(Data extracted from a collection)
==*==
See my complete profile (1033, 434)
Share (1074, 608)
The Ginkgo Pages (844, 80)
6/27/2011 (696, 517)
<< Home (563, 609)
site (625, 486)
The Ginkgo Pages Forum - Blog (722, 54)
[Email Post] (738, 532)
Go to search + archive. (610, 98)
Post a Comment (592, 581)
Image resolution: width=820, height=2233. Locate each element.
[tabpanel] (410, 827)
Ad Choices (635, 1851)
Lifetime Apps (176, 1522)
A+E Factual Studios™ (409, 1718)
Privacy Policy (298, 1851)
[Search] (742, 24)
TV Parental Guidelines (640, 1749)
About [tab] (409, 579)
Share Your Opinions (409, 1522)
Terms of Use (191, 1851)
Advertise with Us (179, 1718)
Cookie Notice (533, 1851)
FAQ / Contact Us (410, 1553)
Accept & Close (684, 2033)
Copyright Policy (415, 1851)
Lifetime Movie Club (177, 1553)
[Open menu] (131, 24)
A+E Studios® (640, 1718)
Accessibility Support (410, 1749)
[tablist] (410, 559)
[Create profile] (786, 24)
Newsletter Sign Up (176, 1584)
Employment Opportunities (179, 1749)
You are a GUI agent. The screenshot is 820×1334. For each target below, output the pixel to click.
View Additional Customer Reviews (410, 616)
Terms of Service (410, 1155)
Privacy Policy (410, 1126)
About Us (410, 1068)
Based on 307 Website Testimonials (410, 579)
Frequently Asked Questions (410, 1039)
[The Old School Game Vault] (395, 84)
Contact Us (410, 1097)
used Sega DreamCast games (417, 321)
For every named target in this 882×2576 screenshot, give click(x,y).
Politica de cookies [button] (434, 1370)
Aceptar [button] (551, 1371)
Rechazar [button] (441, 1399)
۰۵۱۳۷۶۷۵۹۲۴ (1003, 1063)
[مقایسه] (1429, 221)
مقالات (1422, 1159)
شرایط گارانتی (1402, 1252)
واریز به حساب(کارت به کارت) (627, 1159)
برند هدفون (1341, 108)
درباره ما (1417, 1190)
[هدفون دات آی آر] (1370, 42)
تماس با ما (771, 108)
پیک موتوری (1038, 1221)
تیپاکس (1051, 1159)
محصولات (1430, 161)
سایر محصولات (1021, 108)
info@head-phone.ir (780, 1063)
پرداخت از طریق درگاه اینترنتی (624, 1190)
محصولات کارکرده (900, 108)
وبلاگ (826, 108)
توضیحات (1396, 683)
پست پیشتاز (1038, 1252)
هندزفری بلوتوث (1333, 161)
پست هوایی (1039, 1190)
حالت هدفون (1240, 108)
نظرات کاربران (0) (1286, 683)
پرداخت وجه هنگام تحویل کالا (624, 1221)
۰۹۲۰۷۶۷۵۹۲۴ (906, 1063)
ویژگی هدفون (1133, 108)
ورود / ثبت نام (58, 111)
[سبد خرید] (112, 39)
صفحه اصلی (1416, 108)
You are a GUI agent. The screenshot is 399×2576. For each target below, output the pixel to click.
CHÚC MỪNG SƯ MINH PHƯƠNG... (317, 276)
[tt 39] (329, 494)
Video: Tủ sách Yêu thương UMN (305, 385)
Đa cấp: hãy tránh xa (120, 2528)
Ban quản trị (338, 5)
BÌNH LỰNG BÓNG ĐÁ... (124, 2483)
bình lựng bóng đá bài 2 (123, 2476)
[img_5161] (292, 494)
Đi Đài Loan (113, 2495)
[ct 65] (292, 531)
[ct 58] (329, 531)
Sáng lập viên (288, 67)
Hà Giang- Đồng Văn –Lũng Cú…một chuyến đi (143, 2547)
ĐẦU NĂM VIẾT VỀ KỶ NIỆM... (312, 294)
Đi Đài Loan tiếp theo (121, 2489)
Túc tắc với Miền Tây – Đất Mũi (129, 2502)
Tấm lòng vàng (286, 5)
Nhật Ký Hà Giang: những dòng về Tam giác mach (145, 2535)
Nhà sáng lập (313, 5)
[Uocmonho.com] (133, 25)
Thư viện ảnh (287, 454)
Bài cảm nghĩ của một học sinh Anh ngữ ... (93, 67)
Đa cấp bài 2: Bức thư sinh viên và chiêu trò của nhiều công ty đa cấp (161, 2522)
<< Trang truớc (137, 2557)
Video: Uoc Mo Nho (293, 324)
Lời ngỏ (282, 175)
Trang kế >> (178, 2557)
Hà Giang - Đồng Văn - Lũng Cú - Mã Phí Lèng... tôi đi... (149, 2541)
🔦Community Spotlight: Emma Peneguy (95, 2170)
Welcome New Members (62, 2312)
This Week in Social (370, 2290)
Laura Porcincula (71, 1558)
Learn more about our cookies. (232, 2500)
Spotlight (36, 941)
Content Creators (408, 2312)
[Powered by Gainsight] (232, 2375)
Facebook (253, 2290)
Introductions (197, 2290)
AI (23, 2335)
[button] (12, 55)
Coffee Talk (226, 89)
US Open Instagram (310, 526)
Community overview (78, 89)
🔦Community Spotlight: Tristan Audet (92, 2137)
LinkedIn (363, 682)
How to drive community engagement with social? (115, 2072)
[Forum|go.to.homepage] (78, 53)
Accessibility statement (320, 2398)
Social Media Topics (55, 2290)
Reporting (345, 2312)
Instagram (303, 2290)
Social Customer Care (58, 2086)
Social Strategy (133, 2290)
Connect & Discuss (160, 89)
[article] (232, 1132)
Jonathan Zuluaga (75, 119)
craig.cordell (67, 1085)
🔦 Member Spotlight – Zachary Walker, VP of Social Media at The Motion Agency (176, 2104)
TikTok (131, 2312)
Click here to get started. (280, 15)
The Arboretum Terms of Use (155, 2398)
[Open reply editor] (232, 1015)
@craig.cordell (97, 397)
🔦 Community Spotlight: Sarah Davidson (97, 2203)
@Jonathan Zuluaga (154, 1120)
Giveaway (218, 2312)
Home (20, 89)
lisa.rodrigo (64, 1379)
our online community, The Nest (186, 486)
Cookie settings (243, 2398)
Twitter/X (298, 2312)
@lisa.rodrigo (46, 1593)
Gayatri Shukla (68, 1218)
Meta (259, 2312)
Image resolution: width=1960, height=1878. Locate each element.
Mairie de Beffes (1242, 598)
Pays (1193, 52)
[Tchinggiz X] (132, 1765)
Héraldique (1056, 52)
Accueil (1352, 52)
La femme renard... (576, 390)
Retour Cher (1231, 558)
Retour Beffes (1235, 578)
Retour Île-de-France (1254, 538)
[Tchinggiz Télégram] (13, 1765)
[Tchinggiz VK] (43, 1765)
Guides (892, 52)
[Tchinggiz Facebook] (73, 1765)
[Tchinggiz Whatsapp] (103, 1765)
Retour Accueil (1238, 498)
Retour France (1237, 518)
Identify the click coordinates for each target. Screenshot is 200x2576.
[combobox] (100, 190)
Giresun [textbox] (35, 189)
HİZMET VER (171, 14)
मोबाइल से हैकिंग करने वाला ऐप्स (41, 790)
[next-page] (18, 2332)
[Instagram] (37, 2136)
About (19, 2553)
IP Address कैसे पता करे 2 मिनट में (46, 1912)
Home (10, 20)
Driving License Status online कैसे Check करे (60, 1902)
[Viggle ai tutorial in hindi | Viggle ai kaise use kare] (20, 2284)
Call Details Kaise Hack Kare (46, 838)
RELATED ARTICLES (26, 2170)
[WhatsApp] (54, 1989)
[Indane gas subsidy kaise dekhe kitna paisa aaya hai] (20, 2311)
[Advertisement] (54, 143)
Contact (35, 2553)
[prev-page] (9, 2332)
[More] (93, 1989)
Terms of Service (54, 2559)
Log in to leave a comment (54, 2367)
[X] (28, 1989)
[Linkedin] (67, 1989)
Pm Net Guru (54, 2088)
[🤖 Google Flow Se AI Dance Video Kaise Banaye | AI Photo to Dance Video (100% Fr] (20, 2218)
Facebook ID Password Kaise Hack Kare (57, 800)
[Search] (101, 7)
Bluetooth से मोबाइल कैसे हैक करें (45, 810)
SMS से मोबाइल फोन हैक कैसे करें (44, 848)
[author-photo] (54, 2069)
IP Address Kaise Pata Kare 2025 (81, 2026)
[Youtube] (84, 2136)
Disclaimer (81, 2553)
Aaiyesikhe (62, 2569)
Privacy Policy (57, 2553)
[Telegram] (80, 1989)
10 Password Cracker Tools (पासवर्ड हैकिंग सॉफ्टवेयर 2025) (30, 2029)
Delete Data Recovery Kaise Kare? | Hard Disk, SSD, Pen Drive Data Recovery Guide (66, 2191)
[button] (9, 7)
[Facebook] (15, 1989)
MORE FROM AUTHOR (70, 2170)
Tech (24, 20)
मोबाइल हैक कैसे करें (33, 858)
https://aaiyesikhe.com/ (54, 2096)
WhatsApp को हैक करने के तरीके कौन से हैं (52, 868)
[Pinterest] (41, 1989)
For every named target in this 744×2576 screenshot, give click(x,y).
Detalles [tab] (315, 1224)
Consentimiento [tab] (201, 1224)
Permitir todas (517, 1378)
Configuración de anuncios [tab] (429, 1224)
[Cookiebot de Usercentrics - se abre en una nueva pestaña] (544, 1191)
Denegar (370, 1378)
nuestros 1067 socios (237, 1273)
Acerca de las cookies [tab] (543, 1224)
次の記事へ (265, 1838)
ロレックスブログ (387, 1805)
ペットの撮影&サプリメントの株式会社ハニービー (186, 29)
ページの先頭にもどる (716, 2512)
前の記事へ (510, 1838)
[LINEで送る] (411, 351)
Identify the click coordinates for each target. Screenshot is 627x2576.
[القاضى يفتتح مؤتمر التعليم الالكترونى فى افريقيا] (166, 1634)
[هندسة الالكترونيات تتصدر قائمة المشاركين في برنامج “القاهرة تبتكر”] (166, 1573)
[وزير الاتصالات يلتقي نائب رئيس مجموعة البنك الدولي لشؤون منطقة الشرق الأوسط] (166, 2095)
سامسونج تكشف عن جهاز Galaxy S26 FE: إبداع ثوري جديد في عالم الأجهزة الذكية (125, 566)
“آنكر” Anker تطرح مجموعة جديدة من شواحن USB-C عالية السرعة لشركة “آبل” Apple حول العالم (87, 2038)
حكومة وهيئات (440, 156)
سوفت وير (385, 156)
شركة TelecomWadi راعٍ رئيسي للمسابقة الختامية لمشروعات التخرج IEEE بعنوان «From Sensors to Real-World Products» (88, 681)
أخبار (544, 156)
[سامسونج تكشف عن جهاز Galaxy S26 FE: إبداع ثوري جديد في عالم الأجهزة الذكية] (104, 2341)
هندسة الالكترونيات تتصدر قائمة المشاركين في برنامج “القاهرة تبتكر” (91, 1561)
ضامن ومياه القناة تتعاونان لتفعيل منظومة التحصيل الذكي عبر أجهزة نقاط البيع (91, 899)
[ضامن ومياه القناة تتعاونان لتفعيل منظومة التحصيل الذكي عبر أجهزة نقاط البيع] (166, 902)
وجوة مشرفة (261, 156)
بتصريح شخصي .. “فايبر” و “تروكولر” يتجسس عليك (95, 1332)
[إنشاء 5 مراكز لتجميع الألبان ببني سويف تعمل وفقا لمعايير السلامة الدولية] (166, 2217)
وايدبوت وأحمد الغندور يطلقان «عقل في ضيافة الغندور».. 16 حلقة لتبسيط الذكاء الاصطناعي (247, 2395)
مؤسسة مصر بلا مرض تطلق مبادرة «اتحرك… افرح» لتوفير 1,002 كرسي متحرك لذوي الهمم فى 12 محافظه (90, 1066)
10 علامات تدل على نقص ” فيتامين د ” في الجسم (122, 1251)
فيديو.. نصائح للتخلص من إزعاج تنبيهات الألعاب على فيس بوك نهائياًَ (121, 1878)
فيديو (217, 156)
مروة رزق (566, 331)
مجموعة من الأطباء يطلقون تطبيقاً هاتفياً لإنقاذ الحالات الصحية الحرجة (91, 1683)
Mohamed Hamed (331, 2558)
==*==
» EXERCISE GOAL
Reproduce verbatim the lines above, from the line with "Learn more about our cookies. (232, 2500)" through the line with "[WhatsApp] (54, 1989)".

» SOLUTION TO THE EXERCISE
Learn more about our cookies. (232, 2500)
Spotlight (36, 941)
Content Creators (408, 2312)
[Powered by Gainsight] (232, 2375)
Facebook (253, 2290)
Introductions (197, 2290)
AI (23, 2335)
[button] (12, 55)
Coffee Talk (226, 89)
US Open Instagram (310, 526)
Community overview (78, 89)
🔦Community Spotlight: Tristan Audet (92, 2137)
LinkedIn (363, 682)
How to drive community engagement with social? (115, 2072)
[Forum|go.to.homepage] (78, 53)
Accessibility statement (320, 2398)
Social Media Topics (55, 2290)
Reporting (345, 2312)
Instagram (303, 2290)
Social Customer Care (58, 2086)
Social Strategy (133, 2290)
Connect & Discuss (160, 89)
[article] (232, 1132)
Jonathan Zuluaga (75, 119)
craig.cordell (67, 1085)
🔦 Member Spotlight – Zachary Walker, VP of Social Media at The Motion Agency (176, 2104)
TikTok (131, 2312)
Click here to get started. (280, 15)
The Arboretum Terms of Use (155, 2398)
[Open reply editor] (232, 1015)
@craig.cordell (97, 397)
🔦 Community Spotlight: Sarah Davidson (97, 2203)
@Jonathan Zuluaga (154, 1120)
Giveaway (218, 2312)
Home (20, 89)
lisa.rodrigo (64, 1379)
our online community, The Nest (186, 486)
Cookie settings (243, 2398)
Twitter/X (298, 2312)
@lisa.rodrigo (46, 1593)
Gayatri Shukla (68, 1218)
Meta (259, 2312)
Image resolution: width=1960, height=1878. Locate each element.
Mairie de Beffes (1242, 598)
Pays (1193, 52)
[Tchinggiz X] (132, 1765)
Héraldique (1056, 52)
Accueil (1352, 52)
La femme renard... (576, 390)
Retour Cher (1231, 558)
Retour Beffes (1235, 578)
Retour Île-de-France (1254, 538)
[Tchinggiz Télégram] (13, 1765)
[Tchinggiz VK] (43, 1765)
Guides (892, 52)
[Tchinggiz Facebook] (73, 1765)
[Tchinggiz Whatsapp] (103, 1765)
Retour Accueil (1238, 498)
Retour France (1237, 518)
Identify the click coordinates for each target. Screenshot is 200x2576.
[combobox] (100, 190)
Giresun [textbox] (35, 189)
HİZMET VER (171, 14)
मोबाइल से हैकिंग करने वाला ऐप्स (41, 790)
[next-page] (18, 2332)
[Instagram] (37, 2136)
About (19, 2553)
IP Address कैसे पता करे 2 मिनट में (46, 1912)
Home (10, 20)
Driving License Status online कैसे Check करे (60, 1902)
[Viggle ai tutorial in hindi | Viggle ai kaise use kare] (20, 2284)
Call Details Kaise Hack Kare (46, 838)
RELATED ARTICLES (26, 2170)
[WhatsApp] (54, 1989)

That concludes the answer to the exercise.